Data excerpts
- - -

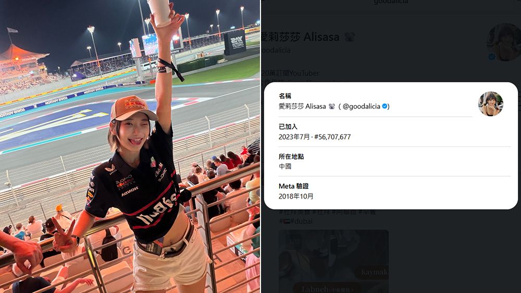Click the @goodalicia handle in the popup
Image resolution: width=521 pixels, height=293 pixels.
(x=361, y=106)
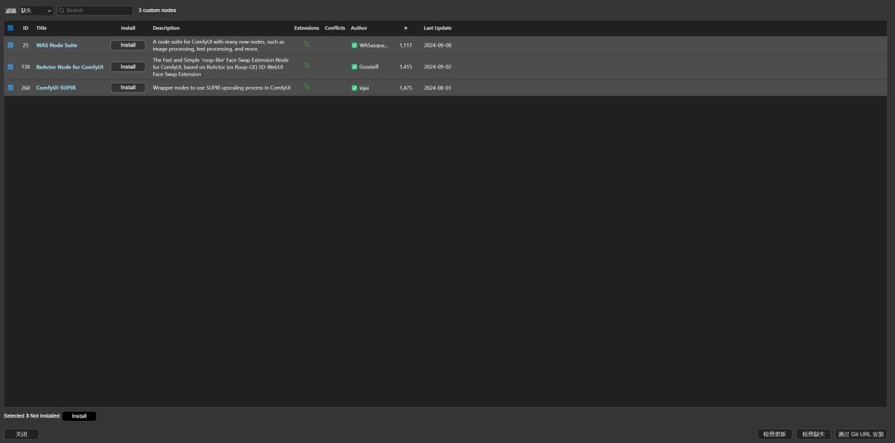Sort list by the star column header
Screen dimensions: 895x443
405,28
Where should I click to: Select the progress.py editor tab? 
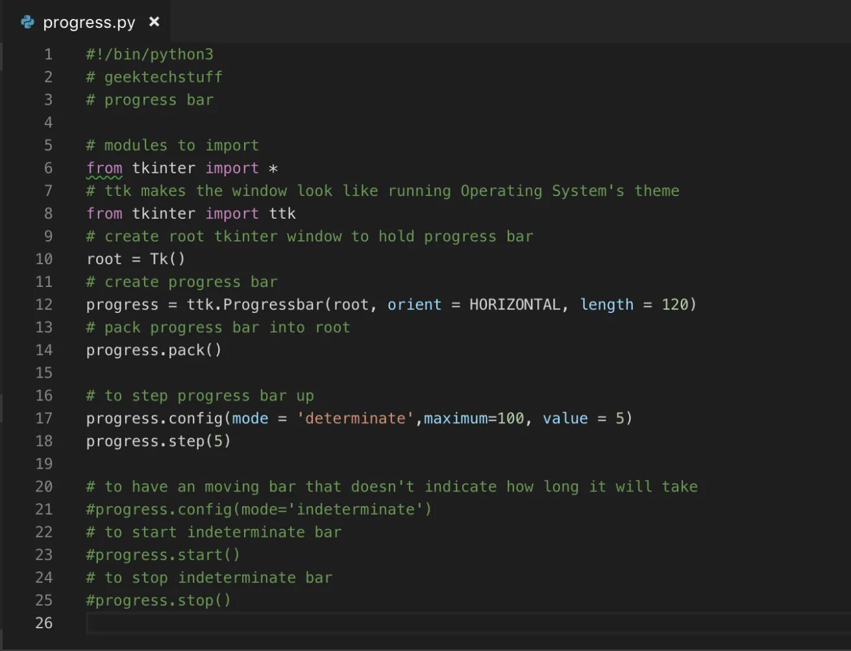[x=89, y=23]
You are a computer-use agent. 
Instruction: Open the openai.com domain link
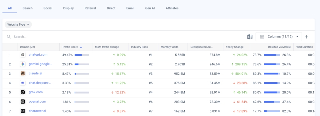(x=38, y=102)
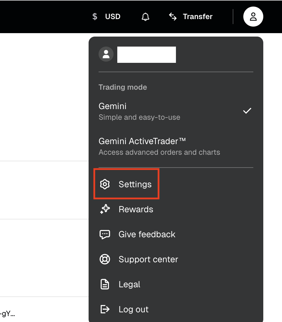Screen dimensions: 282x322
Task: Click the redacted account name area
Action: coord(146,54)
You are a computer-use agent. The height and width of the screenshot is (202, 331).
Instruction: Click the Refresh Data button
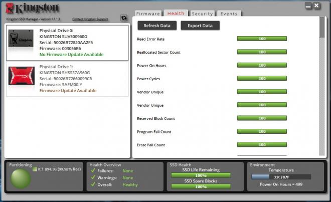point(157,26)
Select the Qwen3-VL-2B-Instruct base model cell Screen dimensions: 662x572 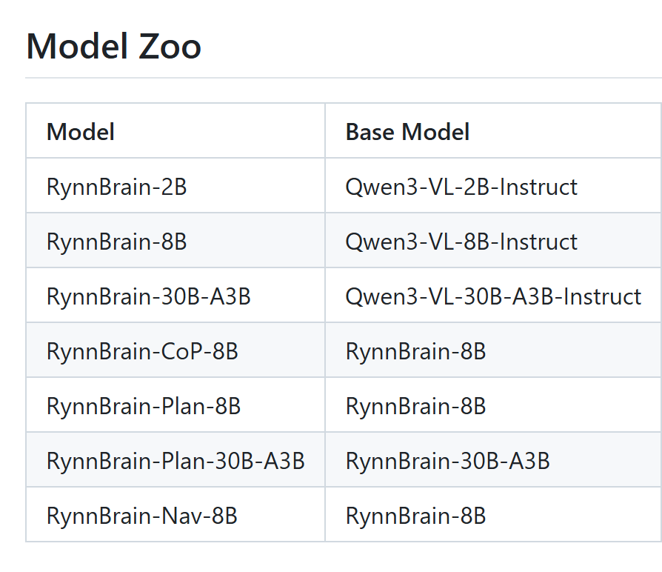click(x=461, y=187)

- - -

Wherever "computer" appears in a line of the entries, copy that line.

• _Exercise result_
You are a computer-use agent. 
You are a computer-use agent. The height and width of the screenshot is (202, 331).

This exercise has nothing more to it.